Air France: feu vert des pilotes SNPL à l’essor de Transavia

PARIS, 27 mai 2019 (AFP) – Le syndicat de pilotes SNPL a annoncé lundi être « volontaire pour négocier avec la direction le développement de Transavia », la filiale à bas coûts d’Air France-KLM, en revenant sur un accord limitant à 40 son nombre d’appareils.

« Les représentants syndicaux du SNPL ont approuvé à 97% une motion permettant de négocier le déplafonnement de la limite actuelle de 40 avions », indique le premier syndicat de pilotes d’Air France dans un communiqué, diffusé à la veille de l’assemblée générale du groupe.

Le SNPL annonce le lancement cette semaine d’un « cycle de négociation portant sur l’expansion de Transavia France » devant permettre de revenir sur le quota d’appareils de la filiale « low-cost ». Etabli dans un accord de 2014 pour limiter le transfert d’activité depuis Air France-KLM, ce quota est en passe d’être atteint avec 38 avions en rotation d’ici cet été.

« Le SNPL s’engage dans cette négociation avec confiance afin de trouver les modalités d’un accord qui permette à Transavia de devenir un acteur low-cost majeur », déclare dans ce communiqué le président du SNPL-Air France Guillaume Gestas, lui-même commandant de bord détaché chez Transavia.

« On s’est fixé l’objectif d’aboutir à un accord d’ici juillet », précise à l’AFP son vice-président, Guillaume Schmid, estimant que « Transavia est un moyen d’attaquer les low-cost qui mènent une stratégie offensive en France ».

« Cette nouvelle avancée est un signe fort de l’amélioration des relations sociales et de la culture du dialogue au sein d’Air France « , s’est félicité le directeur général d’Air France-KLM Benjamin Smith dans un communiqué diffusé dans la foulée lundi.

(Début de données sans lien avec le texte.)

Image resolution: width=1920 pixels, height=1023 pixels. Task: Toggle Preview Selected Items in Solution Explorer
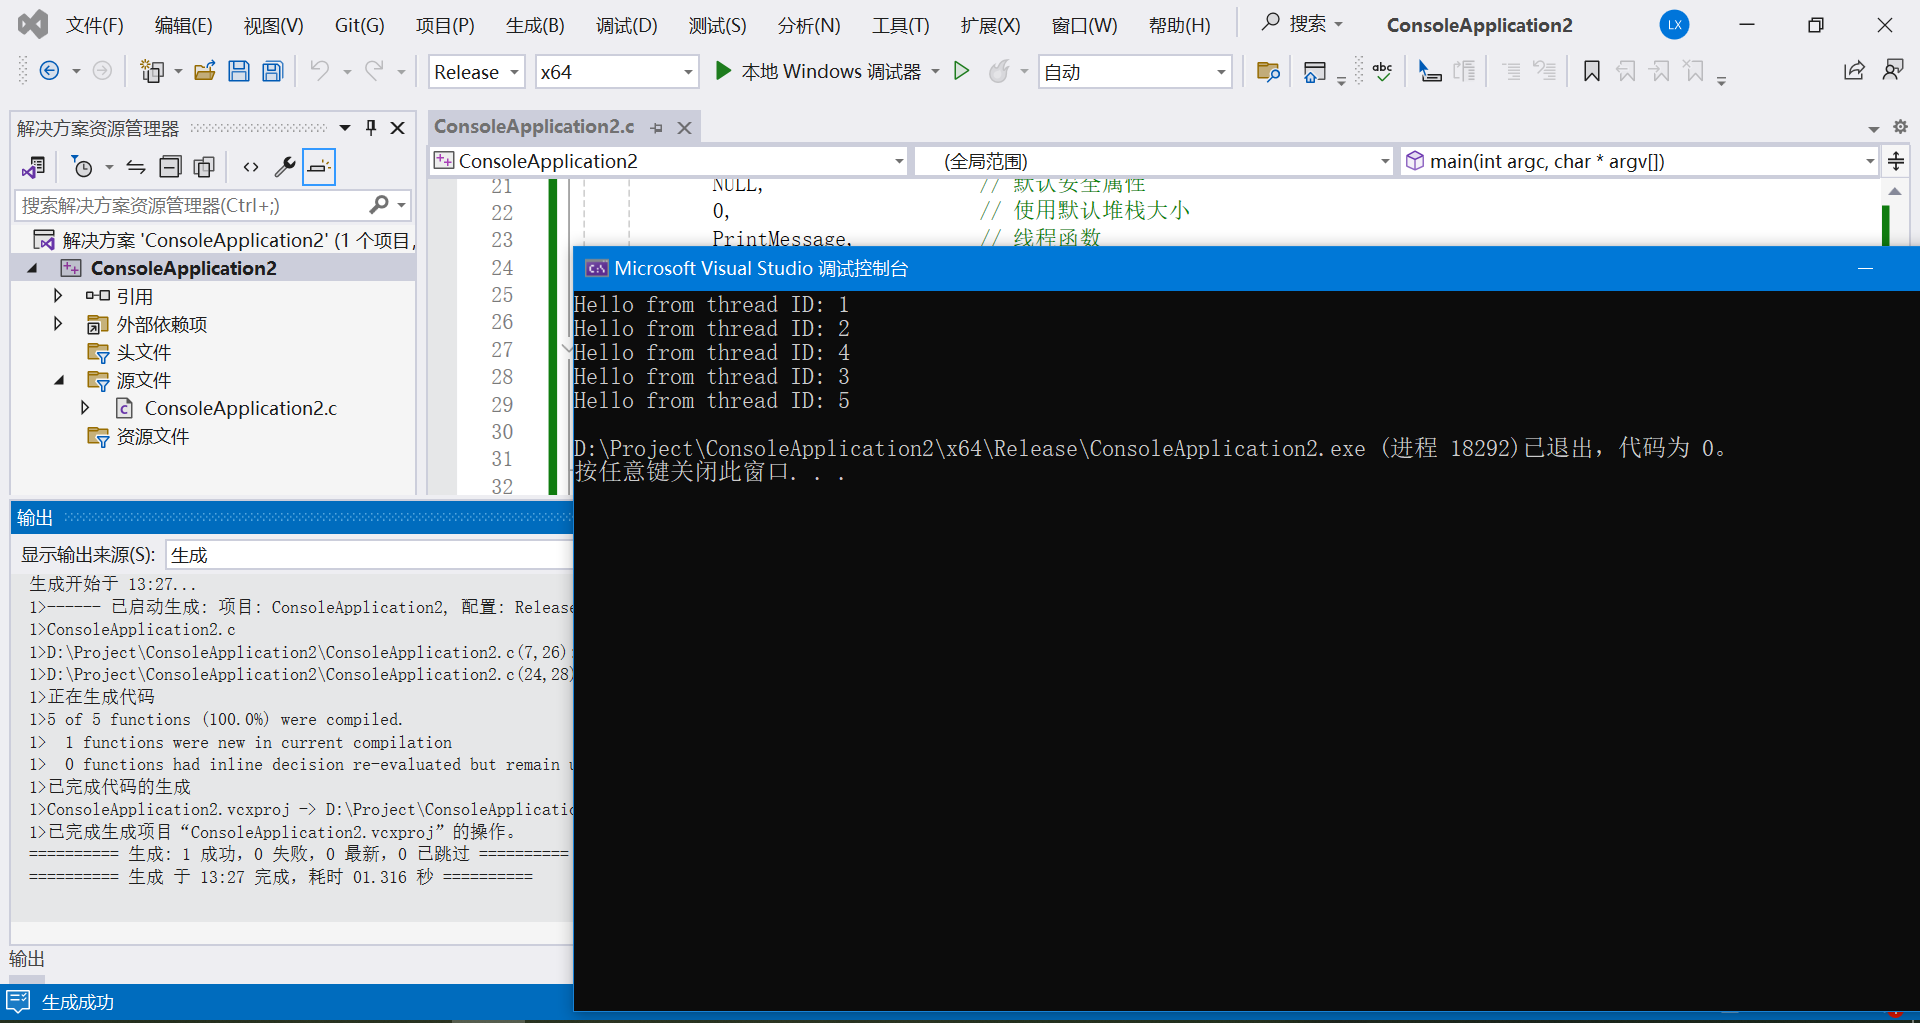tap(318, 166)
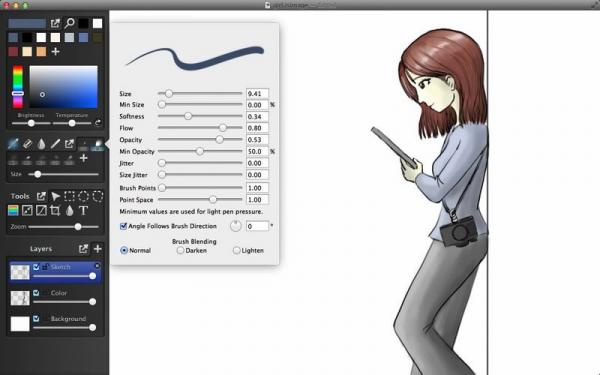Image resolution: width=600 pixels, height=375 pixels.
Task: Click the magnifier color picker icon
Action: click(x=69, y=23)
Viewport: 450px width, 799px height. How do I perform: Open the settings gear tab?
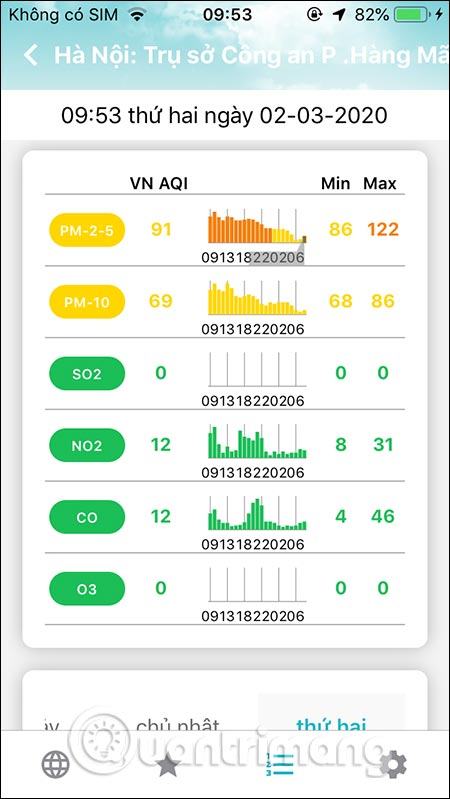tap(393, 764)
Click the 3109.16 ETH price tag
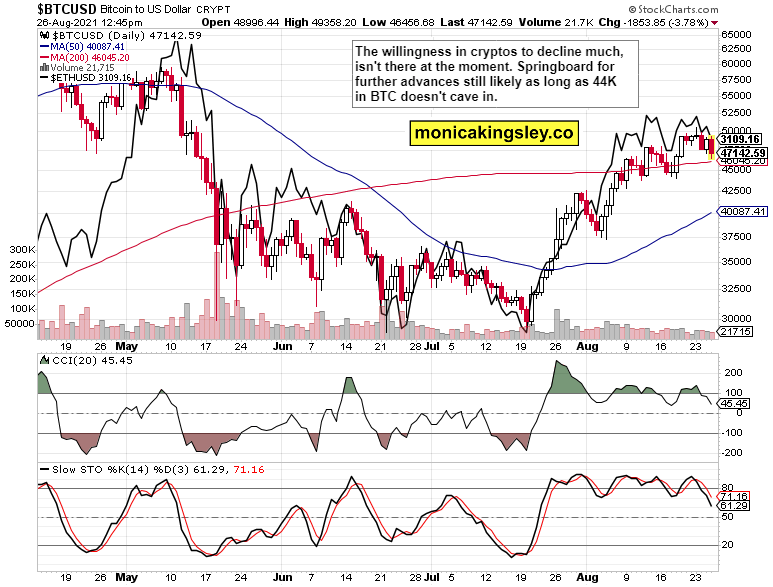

Le choix du nouveau patron canadien de jouer la carte de la compagnie à bas coûts, en progression avec 15,8 millions de passagers transportés en 2018 –soit une augmentation de 7,1% par rapport à 2017– vise à la fois à « protéger la taille actuelle d’Air France sur ses réseaux » et à « positionner Transavia France comme un acteur majeur sur le marché des compagnies low-cost », justifie la direction du groupe.

Cette stratégie suscite toutefois des inquiétudes chez les autres syndicats. Dans un courrier daté de vendredi, 12 organisations demandent à Benjamin Smith de les « rencontrer dans les plus brefs délais afin d’éclairer l’ensemble du personnel » sur le « projet industriel » auquel il réfléchit.

« On a une crainte: que les lignes domestiques Air France ou des lignes moyen-courrier basculent chez Transavia », indique à l’AFP Yves Joulin, secrétaire général de l’Unsa-Aérien Air France (2e syndicat) qui rappelle que la filiale à bas coûts recourt à la sous-traitance dans ses escales.